The helm chart source code is in this repo under "chart/airflow" directory if you want to deploy from there instead of the "eformat/airflow" chart repo.

All going well you should see the following pods running.

Browse to Airflow using the created route. The default Airflow Role is set to AUTH_ROLE_PUBLIC = "Admin". Airflow should sync any DAG's you have in your dag git repo (it will be empty if you have none).

Other Configurations

Helm deploys the applications and configures the k8s secrets. Check the chart chart/airflow/values.yaml file for all the options.

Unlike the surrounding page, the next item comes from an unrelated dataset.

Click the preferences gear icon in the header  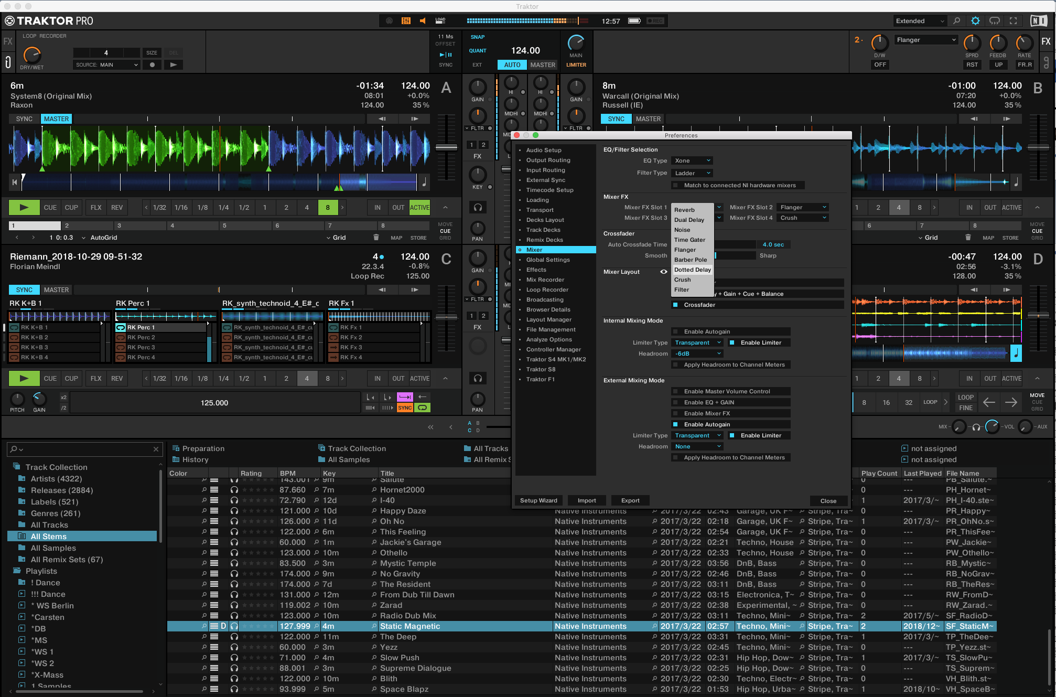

We set some random default values that you should override for anything other than testing - see chart/airflow/templates/secrets.yaml

The default random values are:

    WEBSERVER_SECRET_KEY="ff5669cc17a95211"
    OAUTH_API_BASE_URL="https://keycloak/auth/realms/my-realm/protocol/openid-connect"
    OAUTH_TOKEN_URL="https://keycloak/auth/realms/my-realm/protocol/openid-connect/token"
    OAUTH_AUTHORIZE_URL="https://keycloak/auth/realms/my-realm/protocol/openid-connect/auth"
    OAUTH_LOGOUT_REDIRECT_URL="https://keycloak/auth/realms/my-realm/protocol/openid-connect/logout?client_id=aflow"
    OAUTH_CLIENT_ID="aflow"
    OAUTH_CLIENT_SECRET="79a1a5871fb52d3c0c922b878ff05e0b"
    POSTGRESQL_ADMIN_PASSWORD="6d6ecdf7805ee81b"
    POSTGRESQL_USER="bn_airflow"
    POSTGRESQL_PASSWORD="6a9e5cf7"
    POSTGRESQL_DATABASE="bitnami_airflow"
    REDIS_PASSWORD="ad2a251b"
    AIRFLOW_PASSWORD="f816c493"
    AIRFLOW_FERNETKEY="SJbwFs6Ms6R5Gu8ek9BoJhJH9vEU6dVYZLWJcW1KBEY="

Authentication for Airflow Web is DISBALED by default in the chart.

The configuration supports OAUTH against common tools like Keycloak/RedHat SSO configured against OpenShift OAUTH as an example. You can re-enable this auth by uncommenting the following configuration code marked with the text # DISABLE OAUTH

• webserver_config.py Airflow Web configuration - chart/airflow/templates/configmap.yaml
• service-accounts.yaml Enable the OAuthRedirectReference for the service account if you have configured SSO onto OpenShift via Keycloak in - chart/airflow/templates/service-accounts.yaml
• keycloak-example-client.yaml Example Keycloak client

If you wish to create images suitable for disconnected installation, override:

• base/pip.conf to set a custom pypi repository
• base/cacerts.pem to set custom TLS CA certificates

The airflow-runner image is highly customizable. The example image is used for Airflow pipelines configured using elyra.